Dig the trenches to the plant to install the cable. This should normally be up to a depth of about 60cm so that it is not accidentally dug or cut. Since it concerns our own garden and we know exactly where every cable lies, we did not place them as deep but still deeper than one spade length. To do this, insert the spade deep into the ground on two sides and lift the grass out. Then dig a little deeper with and put the soil aside.


We wanted to dig at the roots as little as possible. With the help of a thick rod we created an access for the cable underneath the plastic grass edge.

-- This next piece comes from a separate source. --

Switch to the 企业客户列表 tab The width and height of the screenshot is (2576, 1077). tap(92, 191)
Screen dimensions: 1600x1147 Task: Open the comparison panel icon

The cable runs further under the gravel path where the cable and branches are also laid under the anti-root cloth. In this way, the gravel cannot crush the cables.

Step 3


After all the digging, the holes can be drilled into the border stones. A drill with the correct diameter is of course necessary. Here 12mm was needed at least to get the thick cable through.

Step 4

The spotlights can then be put in place and the cable pulled. Start at the most distant point and of course do not forget to pull the cable through the drill holes and under the grass edge before connecting. After connecting the spotlights to the cable with the connectors, we cut the cable slightly longer at the junction level. Then we connected this cable to an extension cable with two convenient Wago clamps to test if the connection is working properly. So we went one step further towards the main connection with a new test on the extension cable each time to immediately detect any wrong connections. This saves a lot of searching work if it turns out not to work afterwards.

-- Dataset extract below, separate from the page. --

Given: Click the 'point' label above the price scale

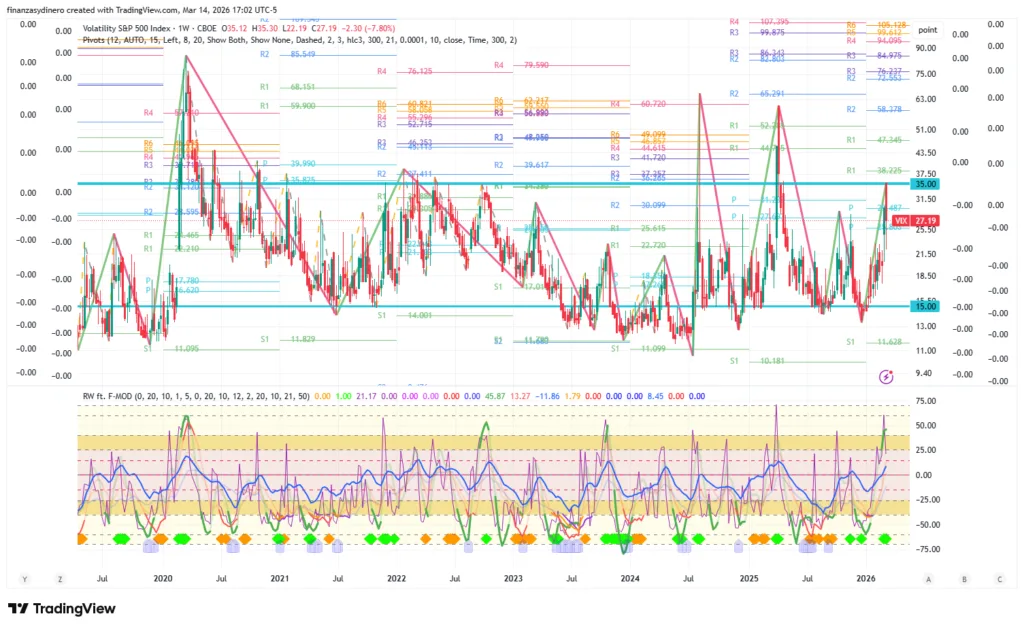Looking at the screenshot, I should pyautogui.click(x=927, y=30).
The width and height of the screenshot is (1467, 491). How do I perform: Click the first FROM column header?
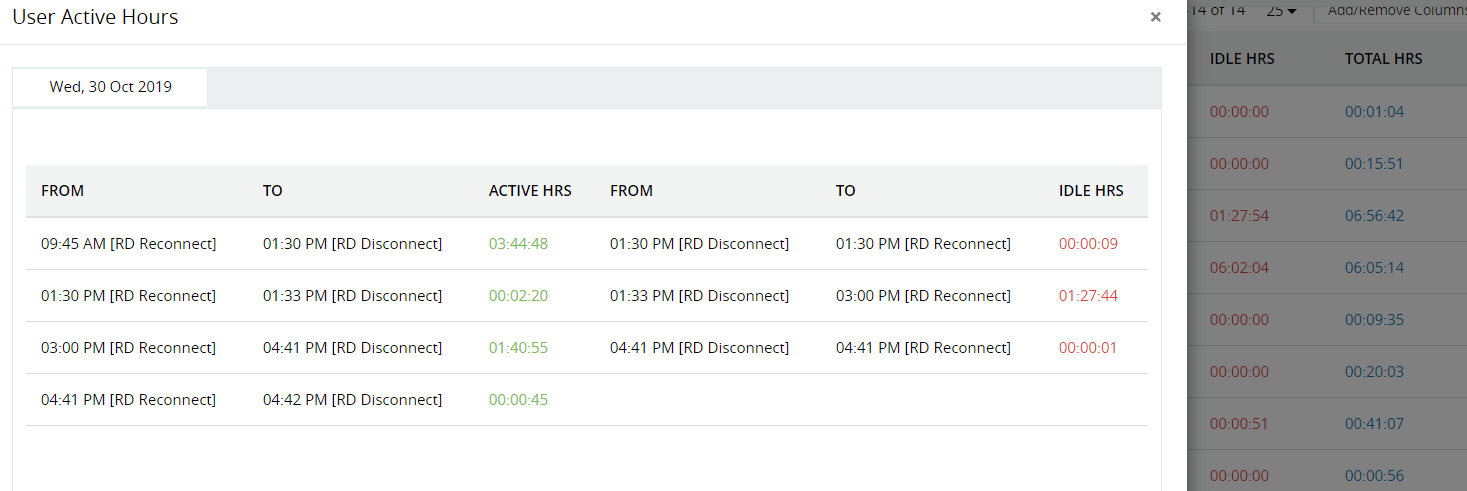point(62,191)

Now the cable is in place, the lamps are neatly connected up to the main cable but are still being powered by an extension cable. This makes it easier to remove the power quickly to continue working safely.

Step 5


Now that everything is working, the shrink tubes can be shrunk to make the connection waterproof and therefore safe. A large tea light is sufficient for this if you can work without any wind. Slowly pull the heat shrink tubing through the flame so that it shrinks neatly around the cable. Please be careful that the cables do not melt completely!

Step 6


Now the cables around the base of the plant can be covered. Any surplus can be hidden underground so you will have some possibility to extend later if wanted. The soil can be pushed back into the trench and the grass can be put back in place. By jumping firmly on top they will fit right in and make good contact with the rest of the ground.

Step 7


The cable is neatly routed along the facade to an existing power supply. Here was a flootlight that we replaced by the twilight switch. After adjusting the sensitivity, it is exciting to wait until after sunset to admire the result.